Chloé Chevalier nous présente le parcours de six à sept jeunes en service civique social ou militaire obligatoire à la sortie du baccalauréat. Nous suivons « Les Déroutés » sur plusieurs années au fil de leurs échanges alors que leurs vies prennent des cours différents. Attachant.

« L’Enfant de thérapie » de Vincent Borel met l’accent sur nos sociétés inégalitaires et leurs dérives qui privent la majorité de soins de pointe. Pierre Monroe, pilote expérimenté, transporte un trésor médical. De bonnes prémices mais semble inachevée.
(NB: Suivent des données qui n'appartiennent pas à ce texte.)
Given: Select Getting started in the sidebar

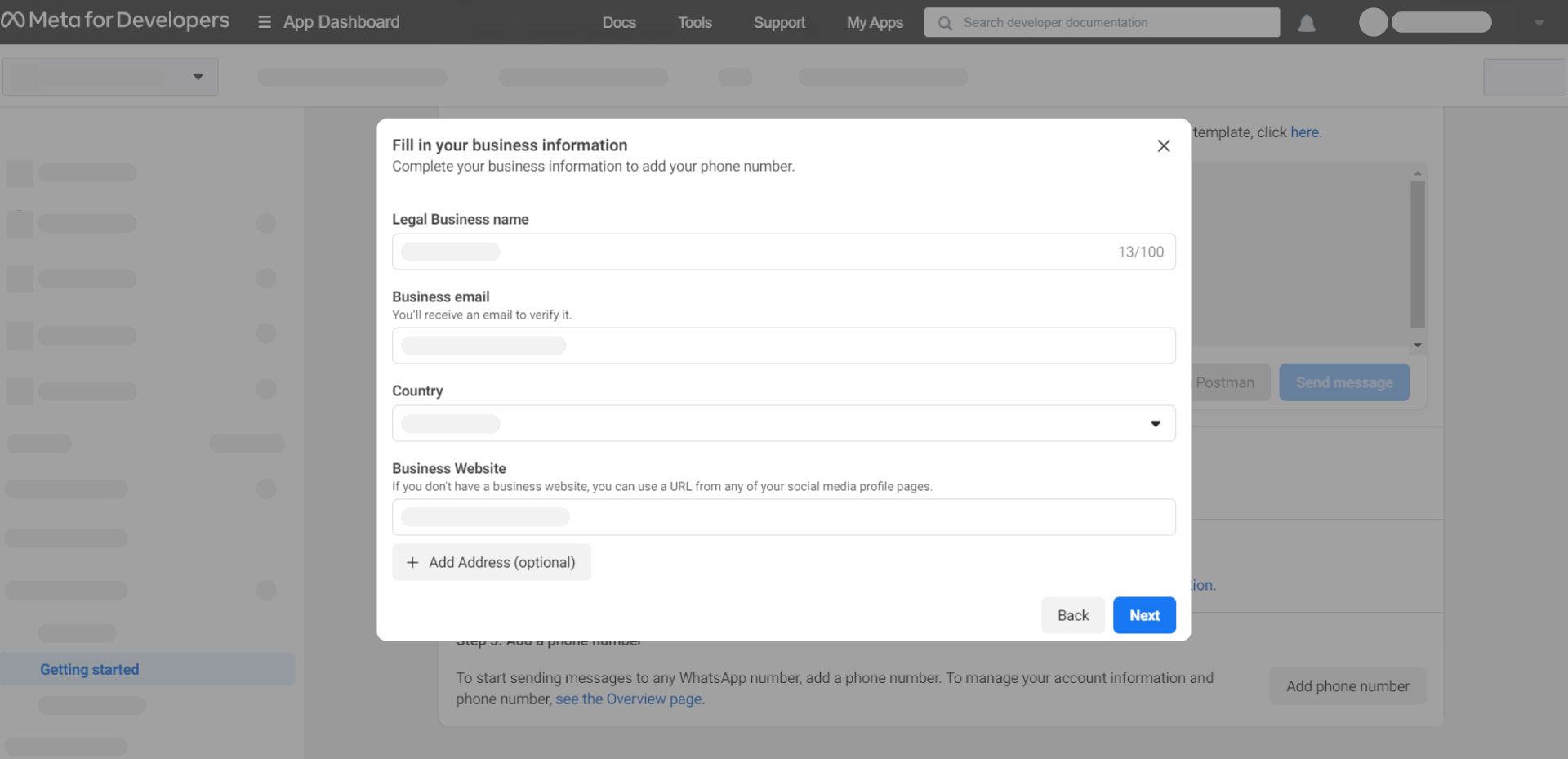Looking at the screenshot, I should point(88,669).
« Bootz change de mode », Catherine Dufour met en scène une vedette de la mode en réalité virtuelle qui découvre les bas-fonds de la banlieue parisienne, peuplée de réfugiés climatiques. Choc culturel et style rapide.

Anne-Sophie Devriese rappelle le temps où la vie d’une « Auxi’ »était proche du servage. Les temps ont changé. Témoignage.
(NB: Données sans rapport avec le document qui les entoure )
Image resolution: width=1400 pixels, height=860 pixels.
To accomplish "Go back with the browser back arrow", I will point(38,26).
« Baobab City » de Philippe Curval. Quand les cinq premiers astronautes terriens mettent le pied sur Acébé, ils ne s’attendent pas à trouver un monde si radicalement différent qu’il va littéralement les changer à jamais. Radicalement dépaysant et une belle illustration de l’altérité.

Dans « Les Vies de Man Pitak »Michael Roch nous entraîne dans un cyber bidonville très original où la magie et le vaudou se mélangent à la technologie numérique. Le souvenir des êtres chers se paie, crée des inégalités que Man Pitak essaie de dépasser en récupérant des données dans le réseau. Coup de cœur pour l’originalité et la force des émotions évoquées.

La jeune Perle écoute les souvenirs de Stéphanie comme nous écouterions un conte des mille et une nuits, fascinée, en y croyant à moitié. En désignant ses possessions, Stéphanie dit à Perle : « Un jour, tout ceci sera à toi ». Douce rêverie d’une femme qui refuse une réalité où tous les biens sont partagés selon les besoins. Ses histoires, c’est ce qui fera véritablement de Perle son héritière. Très beau texte de Léo Henry.

Norbert Merjagnan nous écrit que « De nos corps inveillés viendra la vie éternelle ». Sur fond d’enquête policière dans une société très surveillée qui fouille autant les corps que les esprits, une intrigue touffue et la nouvelle la plus longue du recueil, un peu trop bavarde à mon goût.

« Reliance » de Sabrina Calvo présente un huis clos à l’ambiance sombre. Tirésias est interrogé sur sa guérison miraculeuse et cela prend juste assez de temps à ses gardiens pour réaliser que ce qui l’a guéri s’est infiltré partout. Le monde va changer. Glaçant et efficace.

Léa voit passer une annonce pour animer une communauté « Éligibles », elle fouille et trouve les règles, s’inscrit et cherche des personnes différentes pour faire partie de son groupe. Motivée par la récompense annoncée, elle va découvrir quelque chose qui n’a pas de prix. Texte superbe et magique de Sylvie Lainé.

Ketty Steward clôt le recueil avec l’histoire d’une monade de six personnes, un groupe basé sur les profils MBTI pour valider leur compatibilité. « Six faces d’un même cube » nous plonge au cœur de leurs interactions et pose au passage la question du statut d’une intelligence artificielle dans un futur pas si lointain. Vivant et un des meilleurs textes du recueil.

En conclusion voici une anthologie de grande qualité et vraiment indispensable qui ravive l’envie d’être solidaires sans en cacher les difficultés. C’est un bol d’air et aussi une stimulation pour agir. Merci aux auteurices de proposer enfin des histoires qui donnent à lire et vivre d’autres futurs que la dystopie ambiante : ça fait du bien.